こうした動きについて、高崎経済大学・地域政策学部・観光政策学科教授の井門隆夫氏はこう評す。
「現実的には不特定多数というよりも、“おなじみ”といわれる利用者からの支援が期待できる草の根の仕組みだ。将来の収益を心配する声もあるが、現金収入という点はもとより“収束したら来るよ”という応援メッセージが出口の見えない今こそ必要なのではないか」
多くの宿泊施設で大量キャンセル、新規予約は激減という窮地にある一方で、様々な支援の動きが広がっていることに対し、とある旅館の主人は「これほどまで多くの人々に支えられていることを実感したことは、ある種活況に沸いていたあの頃にはなかった」と話す。人々のリアルな交流が閉ざされ続ける中、地域・ネットで支援の輪は広がっている。

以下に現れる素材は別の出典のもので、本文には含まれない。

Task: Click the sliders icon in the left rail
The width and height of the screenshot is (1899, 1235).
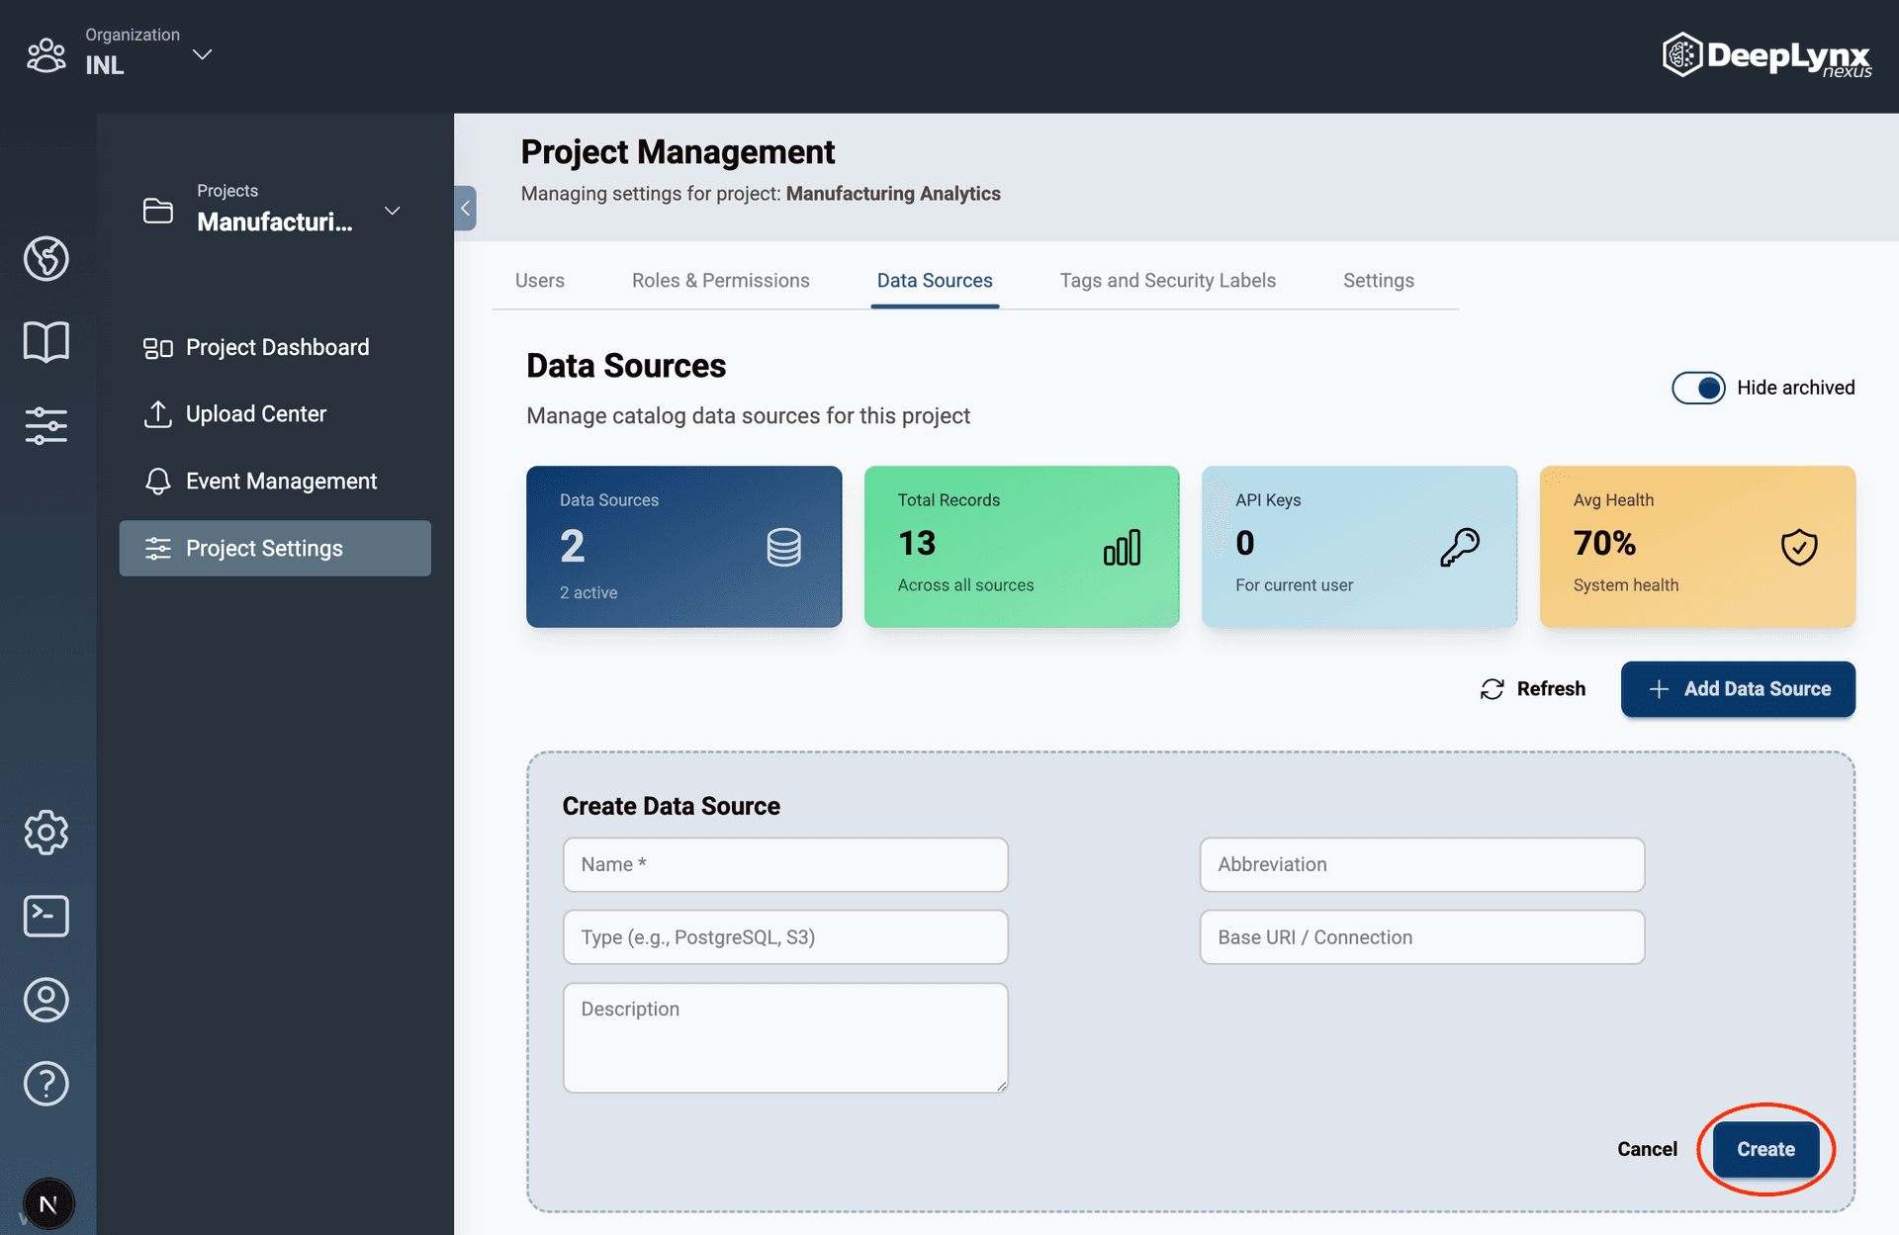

コロナ禍の収束を見込んだ動きも活発になってきている。特に、新規感染者の減少傾向が顕著になってきてからは、休業要請が緩和された地域を中心にさっそく営業再開の動きがみられる。まずは日帰り入浴からと、通常時と同様の対応とはいかないが、一部宿泊営業も食事は部屋出しなど様々な工夫が見られる。
ただ、エリア外からの旅行者による予約が多くを占めるなど、自分の施設から感染者が出たらどうしようといった不安の声もあり、戦々恐々といったところだ。東京からも近く鬼怒川や那須など人気温泉エリアがある地としても知られる栃木県でも、5月11日から休業要請が緩和された。一部営業再開する施設はあるものの、やはり休業を延期するところが目立つ。
たとえば、東京の主要ターミナルから多くの送迎バスを運行している「おおるりグループ」も、鬼怒川や塩原といった栃木県内施設について5月31日まで休業することを公式サイトへ掲載している。
おおるりといえば低料金にて温泉を愉しめることで人気を博するグループ。施設規模も大きなところが多いが、営業再開により特に東京から人々の大移動を誘発させるとの懸念から、“念には念を入れた休業延期”といったところだろう。